Key decision factors fall into three main categories: individual, external, and intrinsic. Individual factors can be subdivided into two types: (1) physical and (2) mental or psychological. Important physical factors include age, health, physique, and physical impairments. Most of us will choose our lifework at a young age when all otherwise possible purposes are tenable. For those who delay or who seek new roles at later ages, time and physical capacity may become limiting. A man over age 60 will likely struggle to be a Marine, and a woman of 70 may be ill-advised to begin the long process of becoming a neurosurgeon. Fortunately such limitations are unusual rather than frequent, and similar callings are readily available for the hearty and dedicated.

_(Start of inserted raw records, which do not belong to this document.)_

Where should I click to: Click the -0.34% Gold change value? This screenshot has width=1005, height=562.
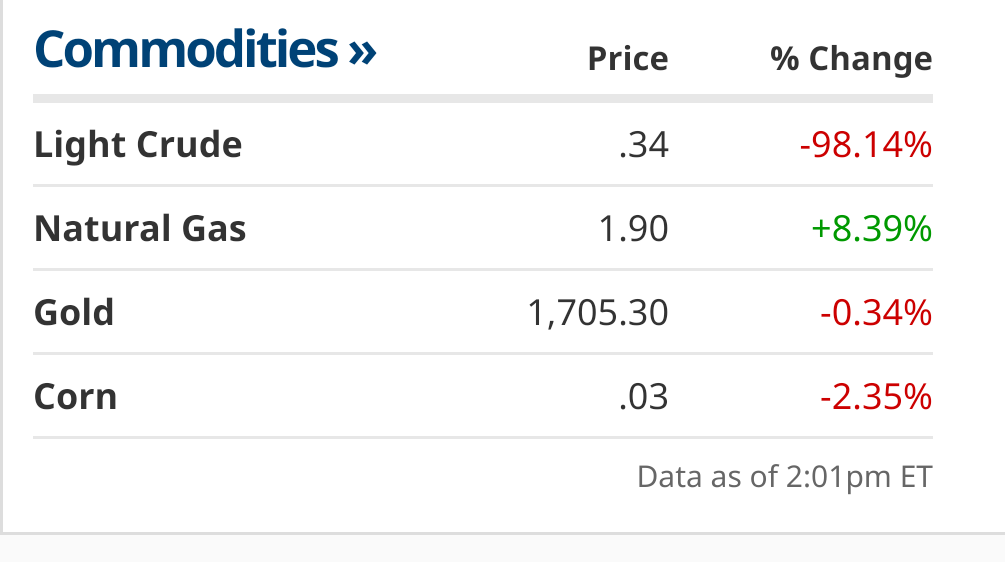876,313
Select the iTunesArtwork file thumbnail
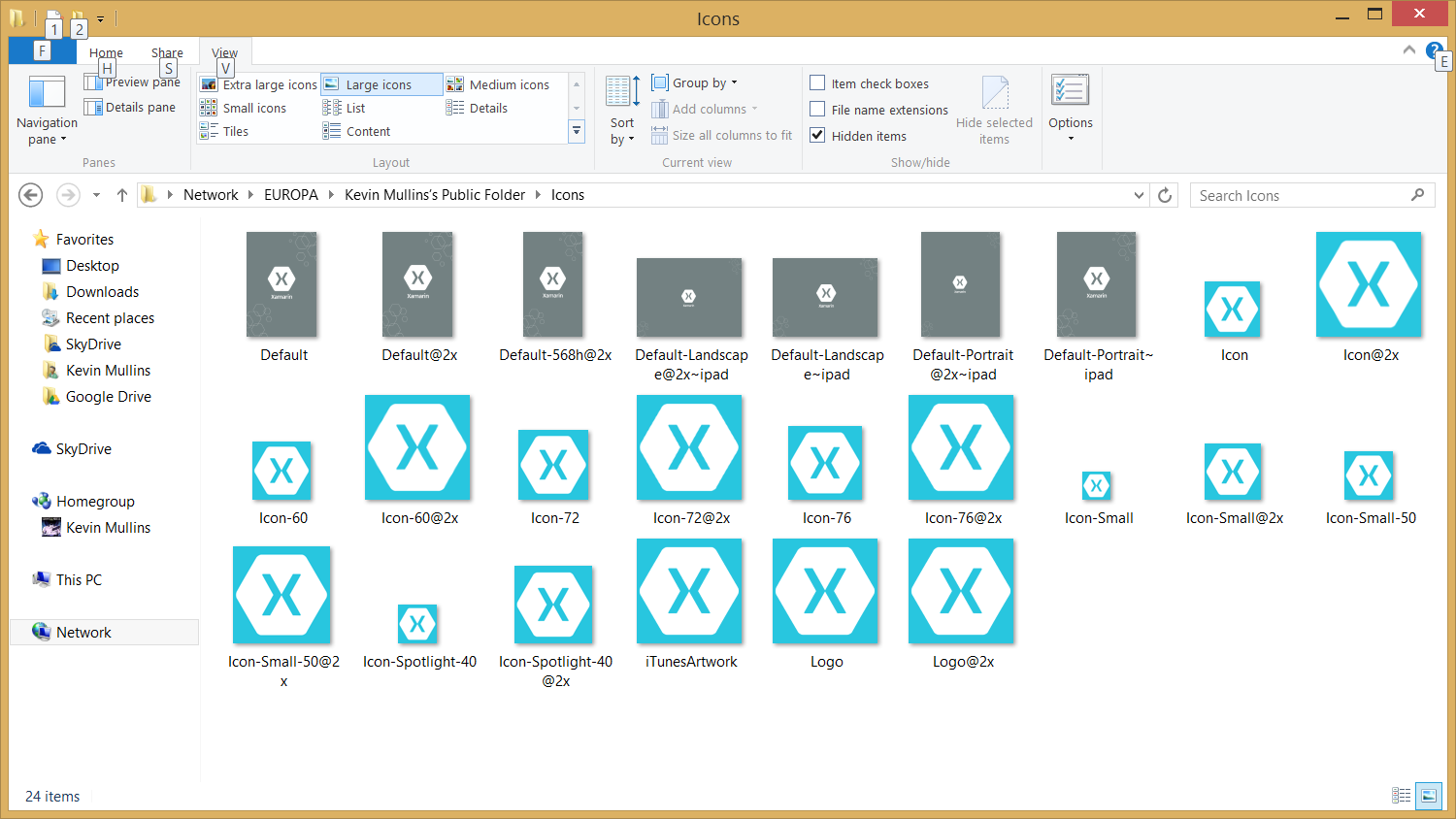The height and width of the screenshot is (819, 1456). point(689,592)
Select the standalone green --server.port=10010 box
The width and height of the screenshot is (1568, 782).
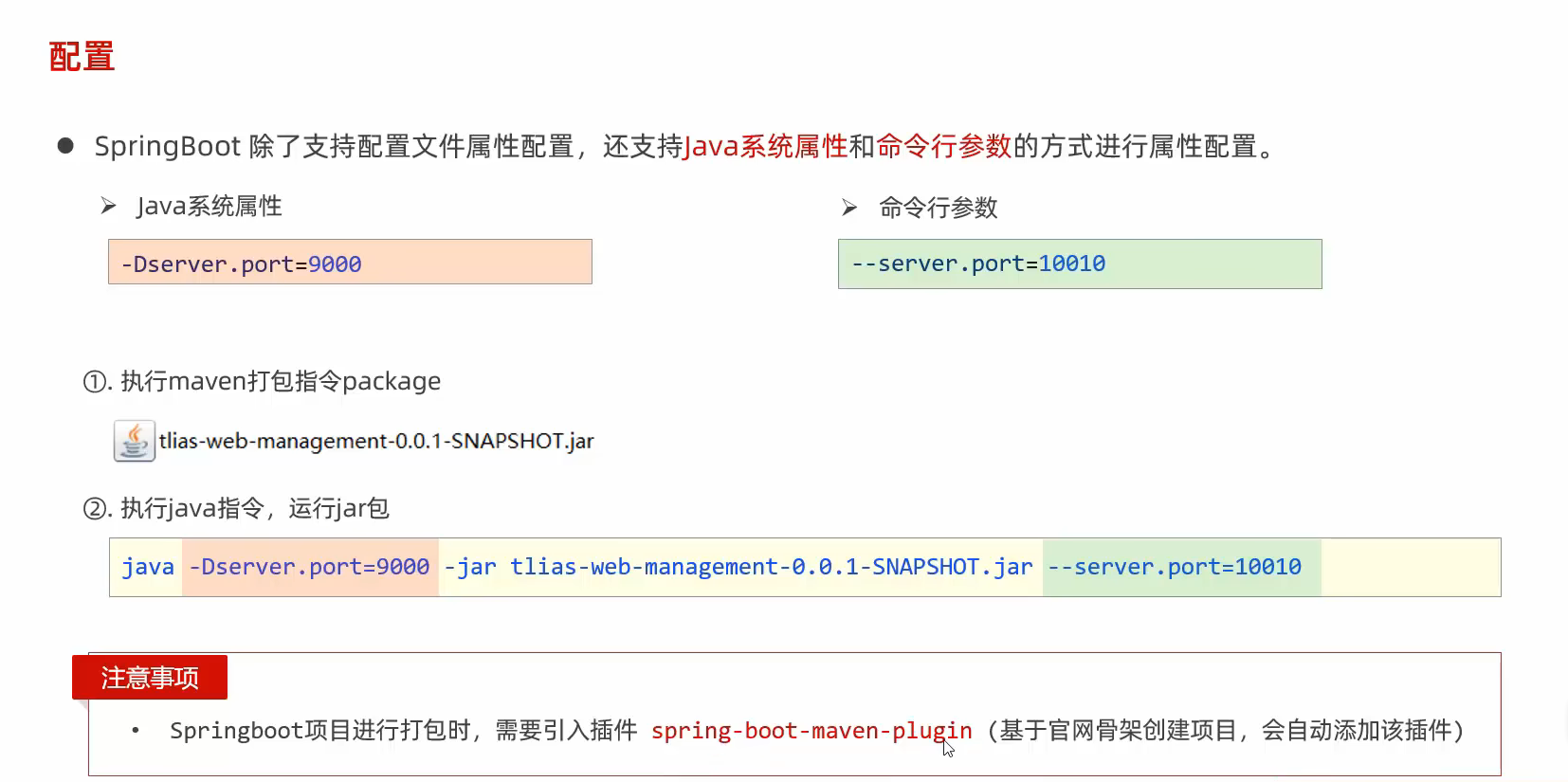pyautogui.click(x=1079, y=264)
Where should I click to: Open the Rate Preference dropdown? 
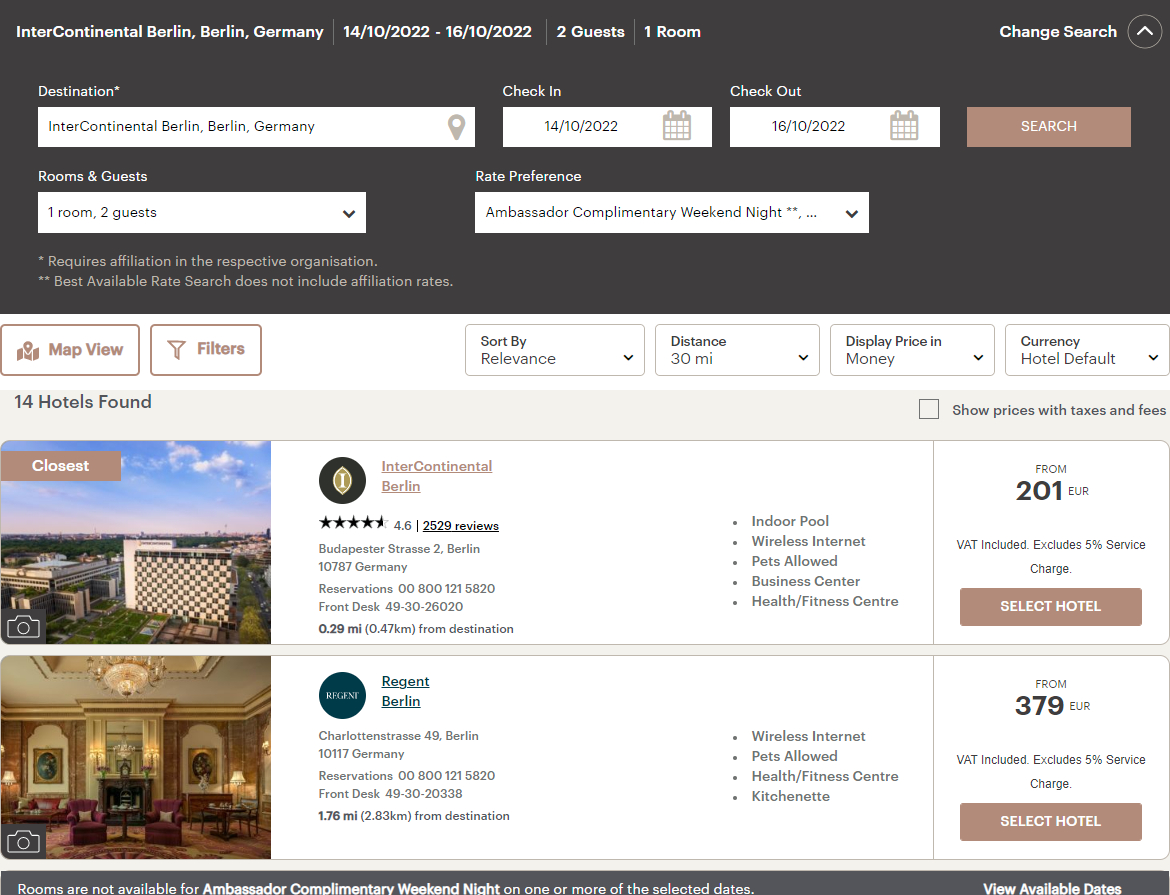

Health and physique may be more constraining. Frail or sickly individuals may not want to enter physically-demanding careers such as firefighting or construction, but still have plenty of options such as education, journalism, or musical performance. At 5 foot 7 inches most men cannot expect to be professional basketball players or heavyweight champions whatever their desire to entertain others in those arenas, but again similar options exist such as golf, tennis, or soccer (e.g. Lionel Messi). The visually impaired may not be able to safely pilot a jet, but can nevertheless be great writers, statesmen, and so forth. In brief, one’s physical condition and abilities are rational considerations, but should present minimal restrictions on the purpose one chooses in society.
Mental and psychological factors are a second and perhaps more important layer in any deliberation. For good or bad, most of us have natural talents and aptitudes which directly or indirectly impact our choices. A person who lacks a mathematical mind or interest will find less pleasure in engineering or finance while individuals without a creative bend will struggle to be novelists or artists. An assessment of one’s tolerance of imperfection, diversity of opinion, and the personality flaws of others is also decisive at times. One cannot hope to be an effective politician if one cannot relate well to the public or interact with people of different viewpoints. A candid evaluation of one’s nonphysical facilities may be vital in the choice of a meaningful career or calling.